**Task objective:** Among the entries below, only the lines starting at the one with "Serebryany-ASAN.pdf (108, 361)" and ending at the one with "Pazos-Aarch64.pdf (96, 517)", both included, are to be printed exactly.

**Data:**
━━━━━━━━━━━━━━━━━━━━━━━━━━━━━━

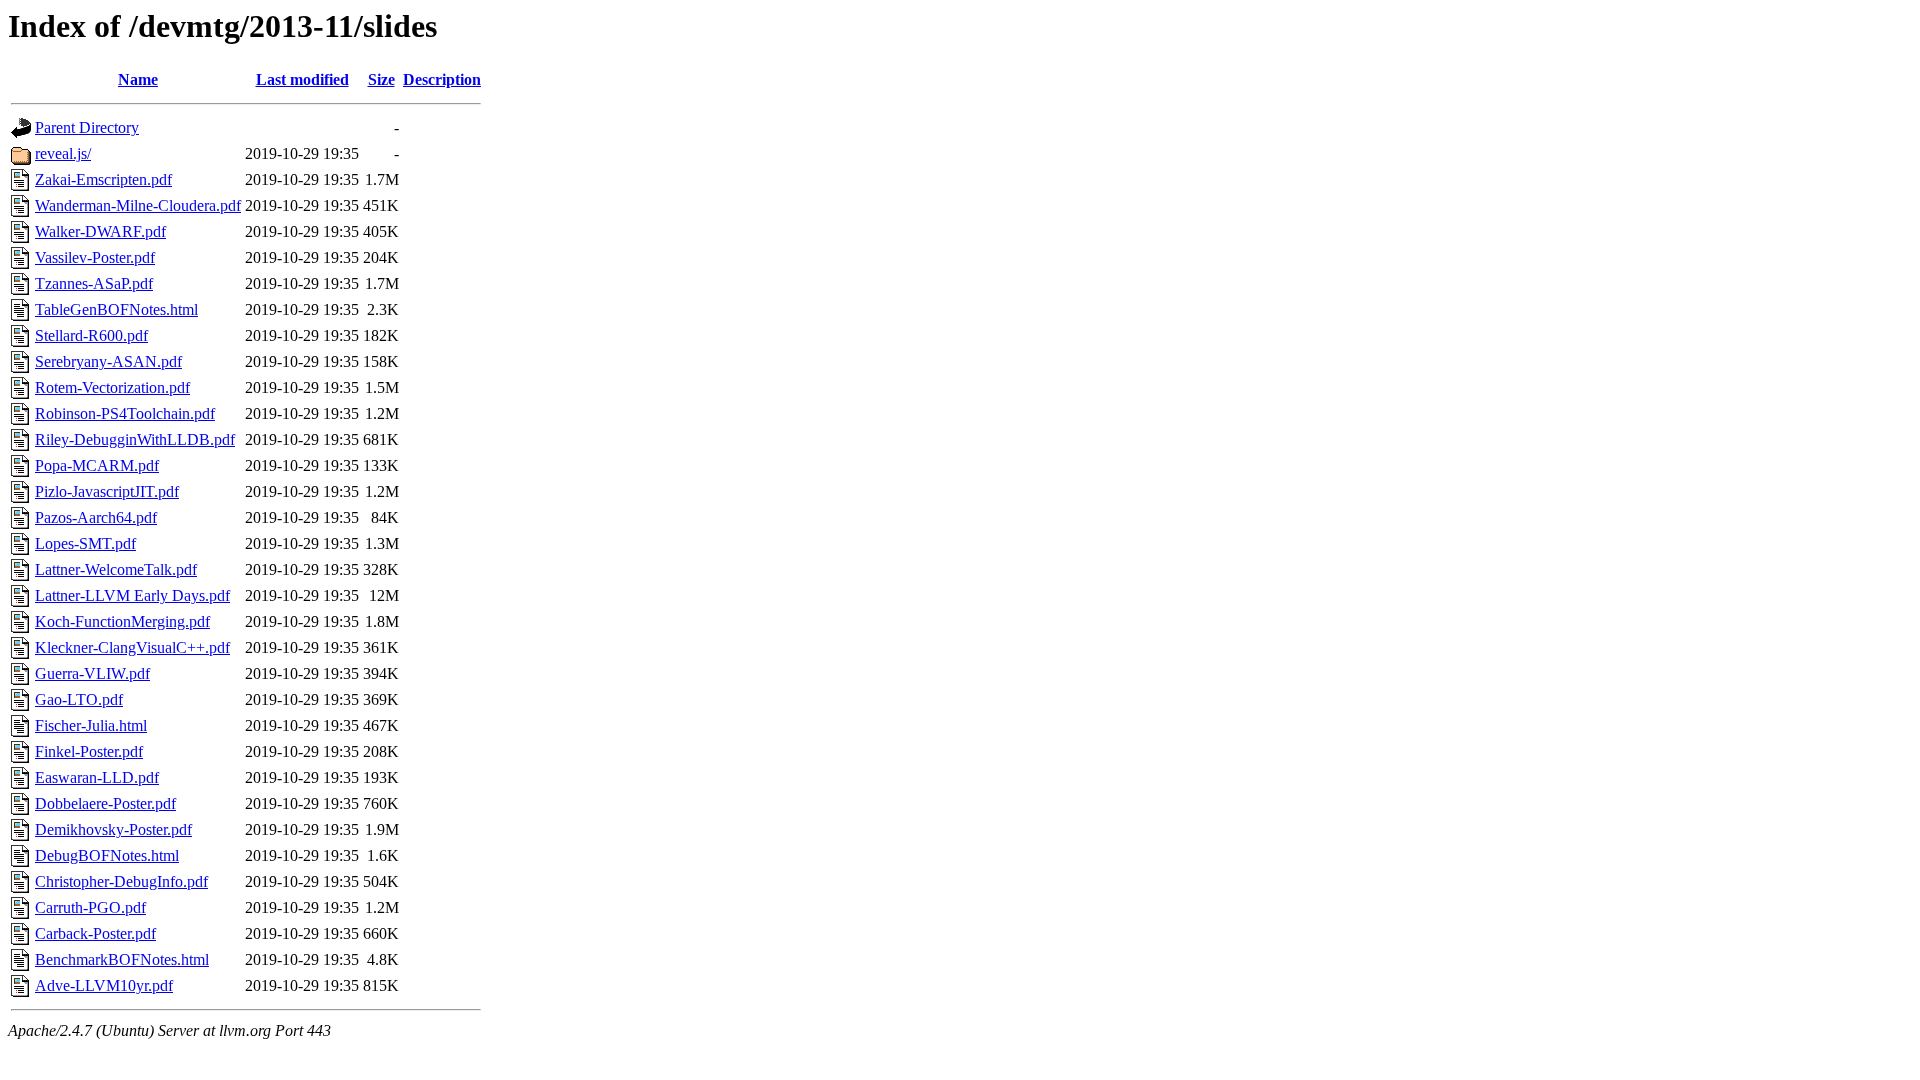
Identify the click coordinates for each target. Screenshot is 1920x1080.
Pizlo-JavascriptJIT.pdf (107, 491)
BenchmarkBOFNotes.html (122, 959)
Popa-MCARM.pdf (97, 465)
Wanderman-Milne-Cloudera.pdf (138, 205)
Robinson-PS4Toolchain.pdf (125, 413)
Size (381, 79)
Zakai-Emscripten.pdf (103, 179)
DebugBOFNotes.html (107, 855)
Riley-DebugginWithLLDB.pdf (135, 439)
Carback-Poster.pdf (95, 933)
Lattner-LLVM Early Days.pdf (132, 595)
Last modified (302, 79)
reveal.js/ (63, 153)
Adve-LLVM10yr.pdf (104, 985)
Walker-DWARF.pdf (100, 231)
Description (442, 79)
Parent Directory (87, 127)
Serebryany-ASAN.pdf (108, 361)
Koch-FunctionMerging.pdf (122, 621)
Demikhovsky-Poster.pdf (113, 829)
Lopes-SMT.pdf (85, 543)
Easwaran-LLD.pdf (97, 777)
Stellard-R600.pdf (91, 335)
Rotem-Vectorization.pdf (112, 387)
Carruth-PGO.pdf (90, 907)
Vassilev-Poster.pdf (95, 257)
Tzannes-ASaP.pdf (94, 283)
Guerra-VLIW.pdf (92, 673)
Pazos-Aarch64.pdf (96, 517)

━━━━━━━━━━━━━━━━━━━━━━━━━━━━━━

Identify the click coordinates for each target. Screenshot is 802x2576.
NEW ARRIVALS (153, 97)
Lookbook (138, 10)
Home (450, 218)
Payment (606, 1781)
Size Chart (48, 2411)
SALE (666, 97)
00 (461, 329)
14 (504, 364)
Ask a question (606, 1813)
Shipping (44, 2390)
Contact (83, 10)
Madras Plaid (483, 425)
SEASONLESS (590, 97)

━━━━━━━━━━━━━━━━━━━━━━━━━━━━━━

**Problem solution:**
Serebryany-ASAN.pdf (108, 361)
Koch-FunctionMerging.pdf (122, 621)
Demikhovsky-Poster.pdf (113, 829)
Lopes-SMT.pdf (85, 543)
Easwaran-LLD.pdf (97, 777)
Stellard-R600.pdf (91, 335)
Rotem-Vectorization.pdf (112, 387)
Carruth-PGO.pdf (90, 907)
Vassilev-Poster.pdf (95, 257)
Tzannes-ASaP.pdf (94, 283)
Guerra-VLIW.pdf (92, 673)
Pazos-Aarch64.pdf (96, 517)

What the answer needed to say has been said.